[Task statement] Copy out the records below with every "computer-use agent" switched to "desktop agent" and nothing else altered.

[Element and text position data]
══════════════════════════════
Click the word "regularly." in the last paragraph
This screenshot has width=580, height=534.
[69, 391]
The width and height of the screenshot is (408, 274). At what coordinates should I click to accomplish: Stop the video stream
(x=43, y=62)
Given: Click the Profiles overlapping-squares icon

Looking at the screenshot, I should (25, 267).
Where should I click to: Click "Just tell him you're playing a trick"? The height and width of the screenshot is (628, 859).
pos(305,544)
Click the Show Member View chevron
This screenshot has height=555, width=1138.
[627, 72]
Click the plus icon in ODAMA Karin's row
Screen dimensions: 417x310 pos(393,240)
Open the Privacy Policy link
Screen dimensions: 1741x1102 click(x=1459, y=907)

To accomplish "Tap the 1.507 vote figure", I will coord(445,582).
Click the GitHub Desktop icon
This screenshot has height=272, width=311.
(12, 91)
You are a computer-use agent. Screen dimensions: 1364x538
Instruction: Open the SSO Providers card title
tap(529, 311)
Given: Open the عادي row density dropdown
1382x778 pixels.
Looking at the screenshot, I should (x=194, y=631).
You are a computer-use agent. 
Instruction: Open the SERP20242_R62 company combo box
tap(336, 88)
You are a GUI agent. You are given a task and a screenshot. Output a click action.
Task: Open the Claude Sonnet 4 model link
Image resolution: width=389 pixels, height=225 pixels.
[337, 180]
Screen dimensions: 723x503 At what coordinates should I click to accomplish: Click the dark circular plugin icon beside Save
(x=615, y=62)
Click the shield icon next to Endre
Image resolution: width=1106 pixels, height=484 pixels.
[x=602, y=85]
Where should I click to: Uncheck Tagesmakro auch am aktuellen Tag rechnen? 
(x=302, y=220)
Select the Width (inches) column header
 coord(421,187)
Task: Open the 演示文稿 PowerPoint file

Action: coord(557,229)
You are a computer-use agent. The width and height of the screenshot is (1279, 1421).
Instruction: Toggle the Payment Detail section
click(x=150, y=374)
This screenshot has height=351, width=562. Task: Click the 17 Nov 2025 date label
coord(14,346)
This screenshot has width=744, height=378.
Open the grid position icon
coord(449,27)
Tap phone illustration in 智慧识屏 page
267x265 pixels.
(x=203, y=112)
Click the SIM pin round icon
══════════════════════════════
[Exercise answer]
Click the word "regularly." in the last paragraph
This screenshot has width=580, height=534.
[69, 391]
The width and height of the screenshot is (408, 274). At what coordinates should I click to accomplish: Stop the video stream
(x=43, y=62)
Given: Click the Profiles overlapping-squares icon

Looking at the screenshot, I should (25, 267).
Where should I click to: Click "Just tell him you're playing a trick"? The height and width of the screenshot is (628, 859).
pos(305,544)
Click the Show Member View chevron
This screenshot has height=555, width=1138.
[627, 72]
Click the plus icon in ODAMA Karin's row
Screen dimensions: 417x310 pos(393,240)
Open the Privacy Policy link
Screen dimensions: 1741x1102 click(x=1459, y=907)

To accomplish "Tap the 1.507 vote figure", I will coord(445,582).
Click the GitHub Desktop icon
This screenshot has height=272, width=311.
(12, 91)
You are a desktop agent. Screen dimensions: 1364x538
Instruction: Open the SSO Providers card title
tap(529, 311)
Given: Open the عادي row density dropdown
1382x778 pixels.
Looking at the screenshot, I should (x=194, y=631).
You are a desktop agent. 
Instruction: Open the SERP20242_R62 company combo box
tap(336, 88)
You are a GUI agent. You are given a task and a screenshot. Output a click action.
Task: Open the Claude Sonnet 4 model link
Image resolution: width=389 pixels, height=225 pixels.
[337, 180]
Screen dimensions: 723x503 At what coordinates should I click to accomplish: Click the dark circular plugin icon beside Save
(x=615, y=62)
Click the shield icon next to Endre
Image resolution: width=1106 pixels, height=484 pixels.
[x=602, y=85]
Where should I click to: Uncheck Tagesmakro auch am aktuellen Tag rechnen? 
(x=302, y=220)
Select the Width (inches) column header
 coord(421,187)
Task: Open the 演示文稿 PowerPoint file

Action: coord(557,229)
You are a desktop agent. The width and height of the screenshot is (1279, 1421).
Instruction: Toggle the Payment Detail section
click(x=150, y=374)
This screenshot has height=351, width=562. Task: Click the 17 Nov 2025 date label
coord(14,346)
This screenshot has width=744, height=378.
Open the grid position icon
coord(449,27)
Tap phone illustration in 智慧识屏 page
267x265 pixels.
(x=203, y=112)
Click the SIM pin round icon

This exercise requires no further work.